Памяти пафоса (Гольдштейн) - страница 8

Русская мысль знала две великие тайны, сливавшиеся в итоге в драматическое единство: Россию и Запад, Россию и Европу. Она вглядывалась в эти тайны до боли в глазах; так словоохотливый мистик Успенский всматривался в щербатое лицо большого Сфинкса, прозревая в нем загадку безмолвного Египта. Как бы ни относиться к этой кризисной познавательной установке — она имела реальную почву. А именно: несомненную несоприродность двух цивилизаций, столь знаменательную, что можно было бы пренебречь очевидной гетерогенностью Европы, представлявшей собой конгломерат различных культур и религий. Попадая в Россию, западный путешественник обнаруживал себя в другом мире, живущем в системе особенных временных ритмов и пространственных координат; это повелось с Герберштейна и Олеария и протянулось до XIX столетия. Книга Кюстина всегда раздражала меня высокомерным снобизмом и дешевой пиротехникой поверхностных обобщений — поэтому оставим ее. Маккензи Уоллес, посетивший страну во второй половине века, не снискал громкой славы, хотя его двухтомный труд в неизмеримо большей степени заслуживает нашего доверия. Уоллес провел в России шесть лет, исколесил ее во всех направлениях, в целях своеобразного культурантро-пологического погружения пожил в деревенской глухомани, отменно изучил язык и, в конце концов, проникся к месту своего затянувшегося пребывания изрядной симпатией. Доброжелательный отчет Уоллеса являет собой картину мира, бытийствующего в себе и для себя. Его старинная архитектура, коей так еще были внятны «слова деревенские и лесные» (Джамбаттиста Вико), располагалась вдали от дымных громад новых европейских мегаполисов, где кипела неведомая еще в России урбанистическая жизнь, деловито сновали джентльмены в котелках, а работные дома пополнялись новыми несчастными обитателями: плюралистическая демократия, социальная мобильность и не выдуманная марксизмом пауперизация долго сопутствовали друг другу.
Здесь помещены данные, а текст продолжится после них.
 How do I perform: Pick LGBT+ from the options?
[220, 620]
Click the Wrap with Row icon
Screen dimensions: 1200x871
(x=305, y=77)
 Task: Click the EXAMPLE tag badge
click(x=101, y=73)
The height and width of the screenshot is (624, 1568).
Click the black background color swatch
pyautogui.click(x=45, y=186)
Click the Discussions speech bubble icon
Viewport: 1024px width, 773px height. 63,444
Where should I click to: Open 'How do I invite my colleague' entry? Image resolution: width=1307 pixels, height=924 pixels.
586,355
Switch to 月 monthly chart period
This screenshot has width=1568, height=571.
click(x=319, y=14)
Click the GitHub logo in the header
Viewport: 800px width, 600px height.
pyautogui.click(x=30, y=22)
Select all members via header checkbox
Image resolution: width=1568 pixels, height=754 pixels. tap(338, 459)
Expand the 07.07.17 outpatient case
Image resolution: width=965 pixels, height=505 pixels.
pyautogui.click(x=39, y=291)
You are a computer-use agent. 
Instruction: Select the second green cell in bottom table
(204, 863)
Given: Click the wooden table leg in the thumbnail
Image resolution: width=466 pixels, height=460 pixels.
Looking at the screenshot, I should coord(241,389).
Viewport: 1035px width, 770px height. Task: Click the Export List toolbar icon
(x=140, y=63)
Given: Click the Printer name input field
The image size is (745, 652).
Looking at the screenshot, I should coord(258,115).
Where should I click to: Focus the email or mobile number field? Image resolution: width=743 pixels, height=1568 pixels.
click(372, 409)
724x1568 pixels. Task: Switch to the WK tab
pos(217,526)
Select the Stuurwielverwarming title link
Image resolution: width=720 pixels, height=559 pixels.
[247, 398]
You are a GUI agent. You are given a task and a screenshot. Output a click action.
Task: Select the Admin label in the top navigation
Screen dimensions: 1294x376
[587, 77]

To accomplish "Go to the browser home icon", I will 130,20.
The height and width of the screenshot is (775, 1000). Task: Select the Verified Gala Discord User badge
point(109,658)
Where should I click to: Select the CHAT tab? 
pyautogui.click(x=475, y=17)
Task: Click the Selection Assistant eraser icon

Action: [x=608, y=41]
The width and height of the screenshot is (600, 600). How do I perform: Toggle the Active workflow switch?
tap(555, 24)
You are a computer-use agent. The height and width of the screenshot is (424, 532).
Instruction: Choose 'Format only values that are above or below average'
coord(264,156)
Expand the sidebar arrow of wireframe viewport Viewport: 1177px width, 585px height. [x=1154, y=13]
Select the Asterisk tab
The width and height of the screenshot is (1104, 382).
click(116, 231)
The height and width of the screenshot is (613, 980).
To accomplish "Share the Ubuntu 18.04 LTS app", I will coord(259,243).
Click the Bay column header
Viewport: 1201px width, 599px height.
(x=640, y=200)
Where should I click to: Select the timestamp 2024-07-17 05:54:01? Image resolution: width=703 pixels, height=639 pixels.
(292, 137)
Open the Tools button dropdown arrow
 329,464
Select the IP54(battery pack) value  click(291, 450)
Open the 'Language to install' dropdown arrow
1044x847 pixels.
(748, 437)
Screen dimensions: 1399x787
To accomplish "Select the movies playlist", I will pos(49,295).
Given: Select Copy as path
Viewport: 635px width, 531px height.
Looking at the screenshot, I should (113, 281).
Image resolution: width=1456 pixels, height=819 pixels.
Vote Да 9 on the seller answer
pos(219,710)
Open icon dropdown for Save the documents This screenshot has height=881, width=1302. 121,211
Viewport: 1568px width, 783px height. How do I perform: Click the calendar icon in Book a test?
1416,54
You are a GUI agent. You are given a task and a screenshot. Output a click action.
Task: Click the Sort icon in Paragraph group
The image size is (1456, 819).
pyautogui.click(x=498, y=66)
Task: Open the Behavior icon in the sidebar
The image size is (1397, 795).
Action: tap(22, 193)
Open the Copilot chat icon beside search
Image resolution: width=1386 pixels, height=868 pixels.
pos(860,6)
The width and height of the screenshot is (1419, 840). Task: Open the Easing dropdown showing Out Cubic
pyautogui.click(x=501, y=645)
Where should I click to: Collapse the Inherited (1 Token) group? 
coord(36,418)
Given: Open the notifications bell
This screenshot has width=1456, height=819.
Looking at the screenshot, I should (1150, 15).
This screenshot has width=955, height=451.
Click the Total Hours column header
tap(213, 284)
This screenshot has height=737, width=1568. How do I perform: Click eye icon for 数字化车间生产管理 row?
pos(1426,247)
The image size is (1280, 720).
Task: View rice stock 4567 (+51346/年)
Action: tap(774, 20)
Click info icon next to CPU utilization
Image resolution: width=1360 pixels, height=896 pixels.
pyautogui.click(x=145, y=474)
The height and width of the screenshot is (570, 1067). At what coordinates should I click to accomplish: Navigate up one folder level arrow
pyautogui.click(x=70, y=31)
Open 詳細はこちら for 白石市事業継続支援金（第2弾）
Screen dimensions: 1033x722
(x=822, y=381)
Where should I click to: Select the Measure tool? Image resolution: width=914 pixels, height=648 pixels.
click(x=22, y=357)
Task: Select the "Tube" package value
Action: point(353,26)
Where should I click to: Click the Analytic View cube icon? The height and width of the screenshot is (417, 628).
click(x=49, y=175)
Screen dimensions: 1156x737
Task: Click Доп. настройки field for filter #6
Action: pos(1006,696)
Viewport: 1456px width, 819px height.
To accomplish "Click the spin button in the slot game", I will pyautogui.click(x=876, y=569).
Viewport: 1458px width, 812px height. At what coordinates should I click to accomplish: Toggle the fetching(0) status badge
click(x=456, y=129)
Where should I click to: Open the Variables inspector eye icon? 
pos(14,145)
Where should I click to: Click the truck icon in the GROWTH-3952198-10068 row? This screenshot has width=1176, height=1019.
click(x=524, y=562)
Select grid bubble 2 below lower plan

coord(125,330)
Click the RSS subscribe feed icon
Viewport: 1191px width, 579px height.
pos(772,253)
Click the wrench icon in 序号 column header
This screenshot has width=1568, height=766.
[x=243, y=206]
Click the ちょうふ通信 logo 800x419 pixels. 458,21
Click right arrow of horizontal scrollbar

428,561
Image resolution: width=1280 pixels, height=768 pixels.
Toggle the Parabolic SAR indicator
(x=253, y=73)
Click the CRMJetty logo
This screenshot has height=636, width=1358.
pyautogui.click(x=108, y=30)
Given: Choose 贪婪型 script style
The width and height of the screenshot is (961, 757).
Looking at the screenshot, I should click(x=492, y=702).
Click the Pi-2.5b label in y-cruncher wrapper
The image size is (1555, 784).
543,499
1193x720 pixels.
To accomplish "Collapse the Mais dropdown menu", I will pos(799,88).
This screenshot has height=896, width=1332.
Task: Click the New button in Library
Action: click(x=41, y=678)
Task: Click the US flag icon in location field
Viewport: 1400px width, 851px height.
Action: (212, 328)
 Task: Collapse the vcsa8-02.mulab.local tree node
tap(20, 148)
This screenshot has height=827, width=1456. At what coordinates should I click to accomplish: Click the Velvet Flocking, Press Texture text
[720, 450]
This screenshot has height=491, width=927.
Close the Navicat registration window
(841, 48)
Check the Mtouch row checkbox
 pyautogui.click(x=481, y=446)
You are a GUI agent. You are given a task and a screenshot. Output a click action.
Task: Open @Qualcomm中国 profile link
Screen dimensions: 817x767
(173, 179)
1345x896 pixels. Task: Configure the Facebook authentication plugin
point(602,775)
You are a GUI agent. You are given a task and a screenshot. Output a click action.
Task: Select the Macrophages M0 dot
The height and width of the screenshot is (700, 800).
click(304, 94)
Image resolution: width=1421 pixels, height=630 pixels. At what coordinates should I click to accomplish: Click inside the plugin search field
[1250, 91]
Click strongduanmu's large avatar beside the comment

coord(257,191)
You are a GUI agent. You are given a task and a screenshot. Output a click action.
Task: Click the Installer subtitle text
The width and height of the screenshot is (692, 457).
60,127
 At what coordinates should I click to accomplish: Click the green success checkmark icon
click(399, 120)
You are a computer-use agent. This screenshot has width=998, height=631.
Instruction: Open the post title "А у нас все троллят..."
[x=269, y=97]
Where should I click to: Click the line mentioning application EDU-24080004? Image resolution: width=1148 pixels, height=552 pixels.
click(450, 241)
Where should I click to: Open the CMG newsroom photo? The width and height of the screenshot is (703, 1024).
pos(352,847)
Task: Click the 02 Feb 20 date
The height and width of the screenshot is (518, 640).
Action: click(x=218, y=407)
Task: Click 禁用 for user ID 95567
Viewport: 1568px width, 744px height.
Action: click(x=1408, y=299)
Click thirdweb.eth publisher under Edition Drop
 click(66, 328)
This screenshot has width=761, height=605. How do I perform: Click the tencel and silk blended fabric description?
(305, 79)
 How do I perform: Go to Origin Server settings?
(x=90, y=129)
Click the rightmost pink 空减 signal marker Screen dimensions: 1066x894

Архаичная российская идиллия продолжалась, однако, не вечно. Стремительно модернизировавшаяся страна на рубеже двух столетий и между двух революций ворвалась в европейский континуум, она стала синхронна его циклам и ритмам. Параллельно этому — я приблизился наконец к центральному пункту статьи — русский язык и культура Серебряного века вошли в пору подлинной зрелости и содержательного богатства. Этот тезис может показаться странным — как если бы я отрицал тот факт, что на всем протяжении XIX столетия в пределах русской культуры создавалась одна из самых впечатляющих литератур за всю историю словесности, как если бы я, упомянув о Серебряном веке, напрочь проигнорировал век золотой. Но речь о другом. О том, что только к началу нашего столетия русский язык и в целом культура преодолели свойственные им ранее серьезнейшие концептуальные ограничения и пустоты и это позволило методологически грамотно размышлять на самые сложные и отвлеченные темы. Ранее подобной возможности не было. Пушкин писал в 1825 году: «Положим, что русская поэзия достигла уже высокой степени образованности: просвещение века требует пищи для размышления, умы не могут довольствоваться одними играми гармонии и воображения, но ученость, политика и философия еще по-русски не изъяснялись; метафизического языка у нас вовсе не существует».